A comprehensive guide to Olympic Sports.
One of my favorite pastimes these days is to watch the Olympics. Today, however, I realised that many people may not know what some sports are about or how they are played, so I will do you this huge favor and explain every sport separately.
The Aquatics consist of four sports. The first is swimming, which dates all the way back to ancient Greece, where they liked to throw kids in the sea and watch them try to outswim the sharks. The fastest child with a head got the gold medal. It is still almost the same today, but without the sharks. The second sport is water polo, where athletes struggle not to drown, and if they happen to score while trying to catch the ball (which floats and therefore provides a means of salvation), they win. If they drown, they lose. Then there is diving, where they throw you off a cliff and you have to spin and spin and spin and spin aimlessly and hope you don't land in the water with your belly, because you're dead. Then there is synchronised swimming, which is the most useful sport in real life of the four. There are two athletes who, while falling, have to watch each other and spin simultaneously. The athletes who look the least, win.
Most of you already know archery, it is the sport in which you get a ridiculously oversized bow which has a computer, a TV and a DVD player mounted on it, and you try to shoot arrows at the target while you are watching a movie on the DVD. Ancient Greeks used to have their normal bows which were only a stick with a piece of thread tied to it, and they had to shoot slaves in the eye to win.
Athletics are sports in which you run (or walk) like hell various distances, ranging from 100m (that's like 10 ft for you americans) to 40 km (that's 30 ft for you americans) and maybe jump a bit too.
Badminton is gay as hell, there are two people who toss a feather (called a shuttlecock) to each other. If neither of them wants it, why don't they just give it to the judges and go drink a beer? Anyway, nobody knows the point of this sport, and I don't think you get any medals for it.

═══

Objective
Proceed with the guide to Olympic sports, picking up right after its last sentence about badminton. The records that follow are separate material and have no connection to the guide to Olympic sports.

Information given

═══

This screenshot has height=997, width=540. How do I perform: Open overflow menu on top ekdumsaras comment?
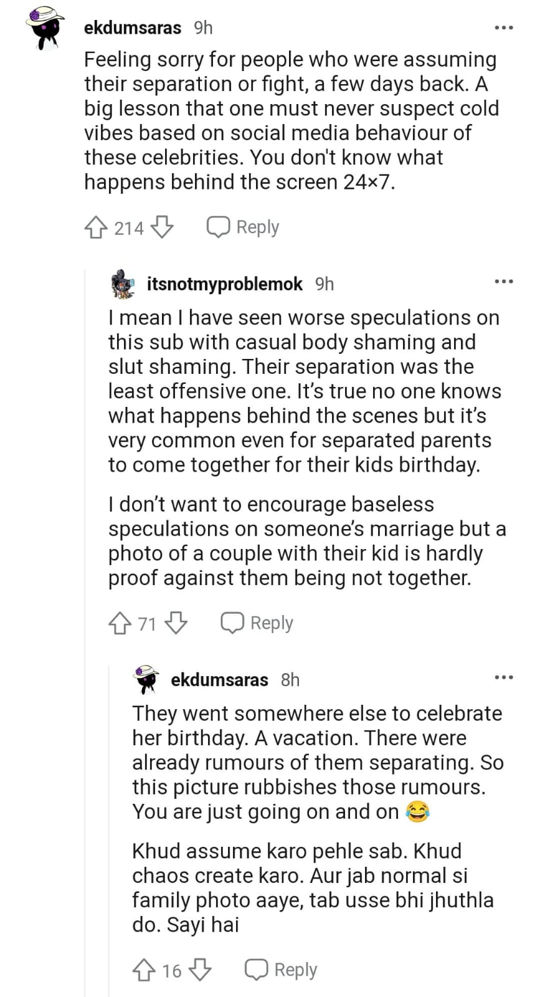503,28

═══

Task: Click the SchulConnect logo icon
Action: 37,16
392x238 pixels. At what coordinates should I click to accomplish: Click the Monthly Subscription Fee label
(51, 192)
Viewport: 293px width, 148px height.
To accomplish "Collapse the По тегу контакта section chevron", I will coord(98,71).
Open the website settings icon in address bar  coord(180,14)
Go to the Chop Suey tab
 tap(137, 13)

═══

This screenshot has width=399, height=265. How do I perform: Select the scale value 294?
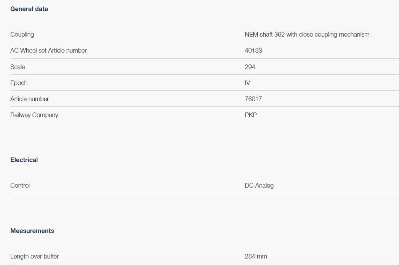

═══

Result below
There is no hope for anyone to understand this sport. Only Americans pretend to understand it because they don't want to look stupid because they invented it and how lame would that be if even the inventor cannot understand their own sport? So out of embarrasment they watch it all day long although even the players don't know what's going on. From what I gather though, someone throws a ball to someone else, and he hits it on the head with a bat and runs around like crazy. If the ball goes to the viewers and hits someone, the team scores. It is a particularly violent sport and many a viewer has died from it.
You all know basketball, it's like when your boss at work gives you a document for you to sign and whatever and you say "fuck this" and roll it up into a ball and you throw it at the bin and you miss, only these people do it with a ball and get paid for that. So yeah, I guess you lose there.
Punch the shit out of people. Last person alive wins.
You get in a small boat called a canoe and try not to get hit on the head from some poles sticking out of the ceiling while floating around trying not to drown.
You get on your bike and run in circles. When you realise you aren't going anywhere you stop, and the fastest person to realise that wins.
Equestrian means "something to do with horses" and so you understand that you get on a horse and make it do crap like jump around and look happy and roll over. If the horse is in heat you lose, because its dick knocks over all the wooden things when it jumps over them.
Fencing is a wussy sport where you try to stab each other, only the swords don't work and you have flashing lights on your helmet and guns aren't even allowed, so noone ever dies. That sucks.
Football is the best sport ever (not that crap Americans call football, that's just team boxing with a ball thrown in for distraction) because Greece is European Champion 2004. We are getting our ass kicked in the Olympics by everyone, including Mali, but that's just because the team is not the original Greek team but some 16 year old kids.
Gymnastics is where you jump around and hang from stuff. All men in Gymnastics are gay, and the women have no tits, nice asses though. The one who jumps around the most wins.
Handball is like football only it's played with the hands, hence the name. We sometimes win at it, so I guess it's OK.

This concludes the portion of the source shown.